▶ **EXERCISE DETAILS**
From the data below, return each line in which the string "label" is found.

▶ **RECORDS**
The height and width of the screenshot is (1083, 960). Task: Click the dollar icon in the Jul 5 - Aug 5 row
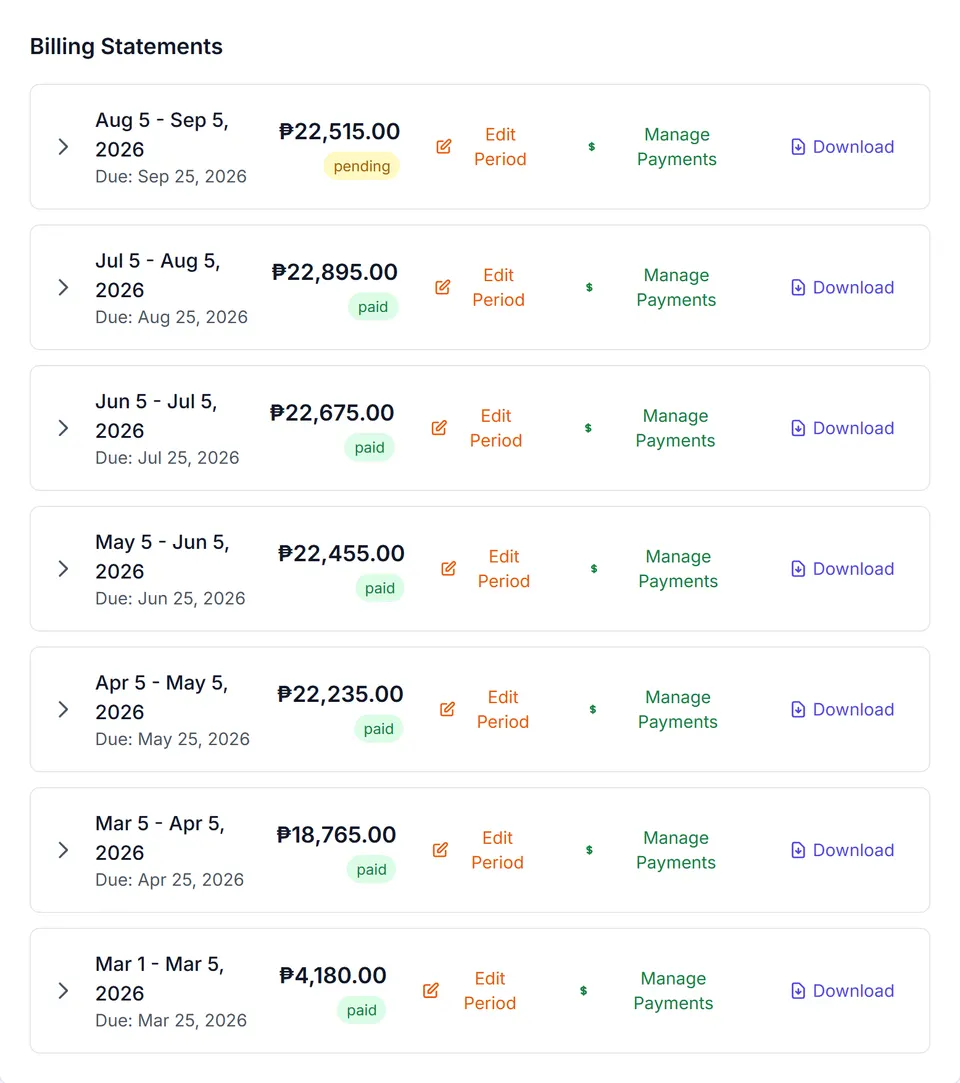point(589,287)
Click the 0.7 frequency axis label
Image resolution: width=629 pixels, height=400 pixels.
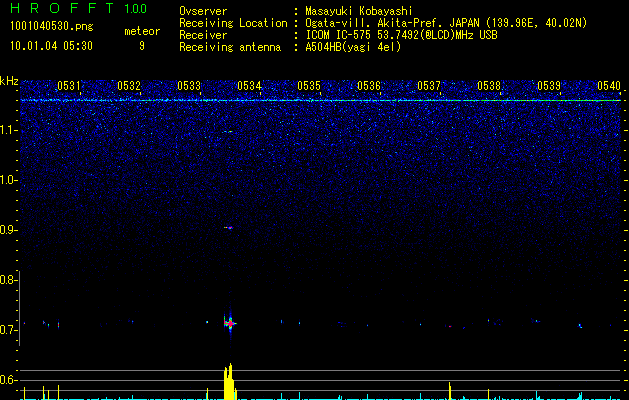tap(9, 330)
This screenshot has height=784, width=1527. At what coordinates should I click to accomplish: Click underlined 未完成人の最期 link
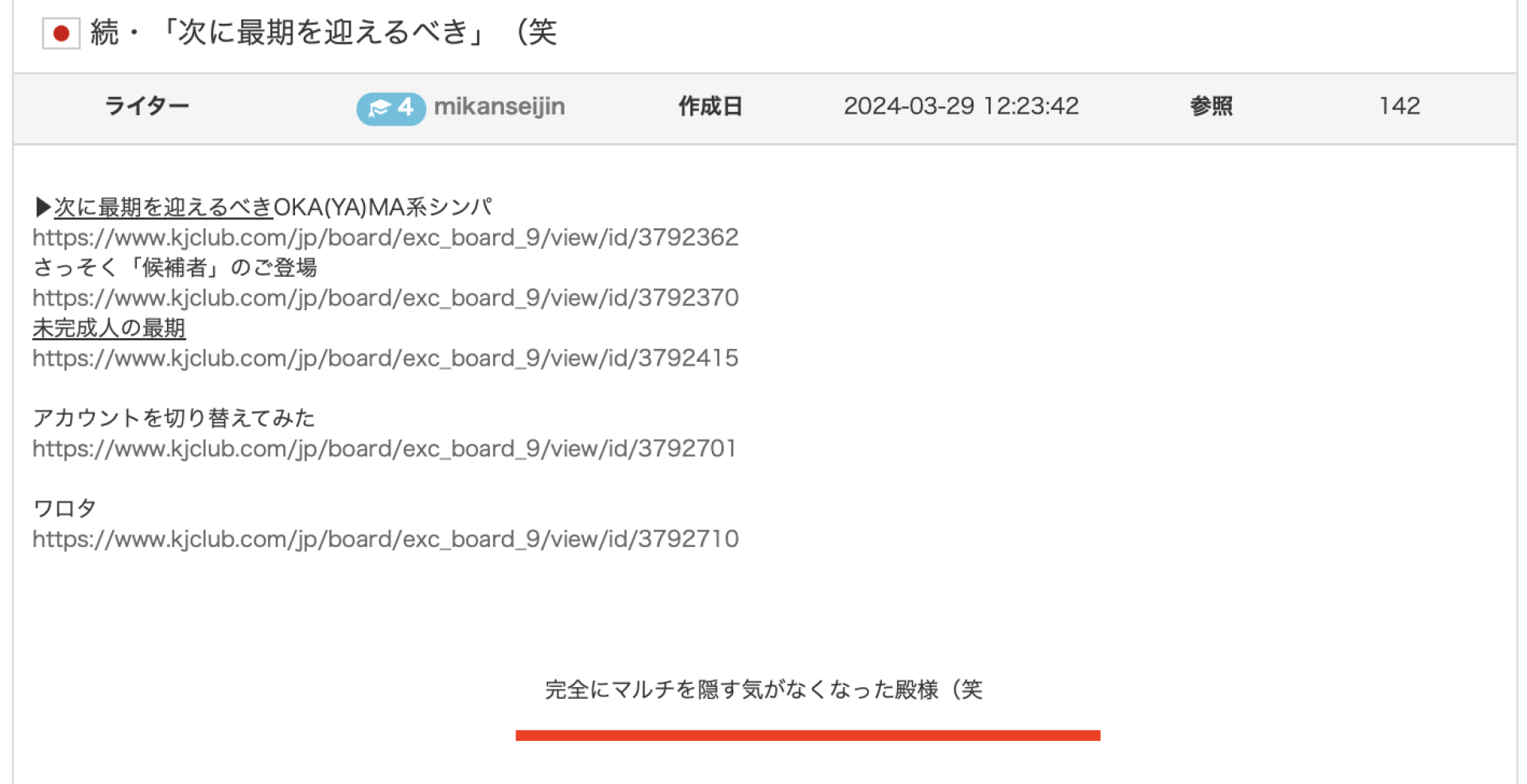(109, 328)
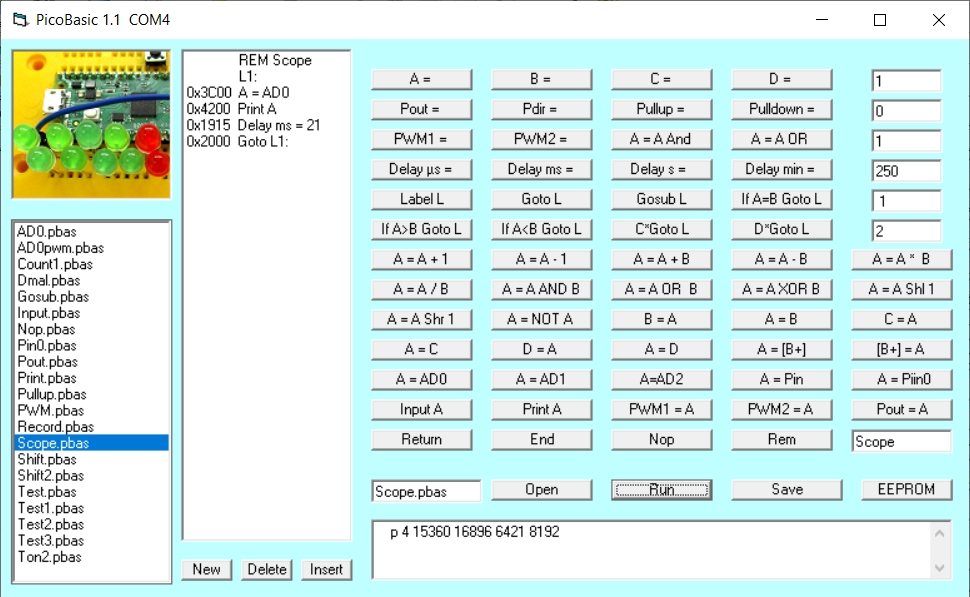Screen dimensions: 970x597
Task: Save the current program
Action: pos(787,489)
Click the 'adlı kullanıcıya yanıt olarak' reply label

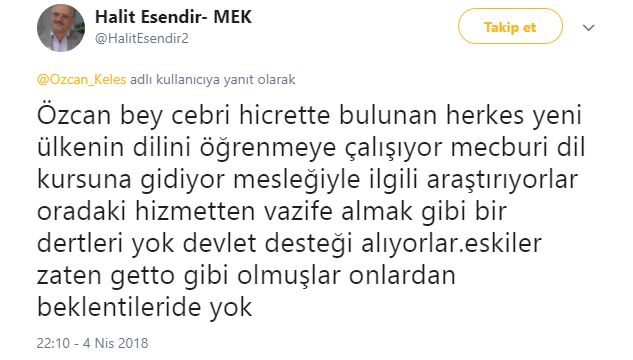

▶ **TASK ANSWER**
Click the 0.7 frequency axis label
Click the 'adlı kullanıcıya yanıt olarak' reply label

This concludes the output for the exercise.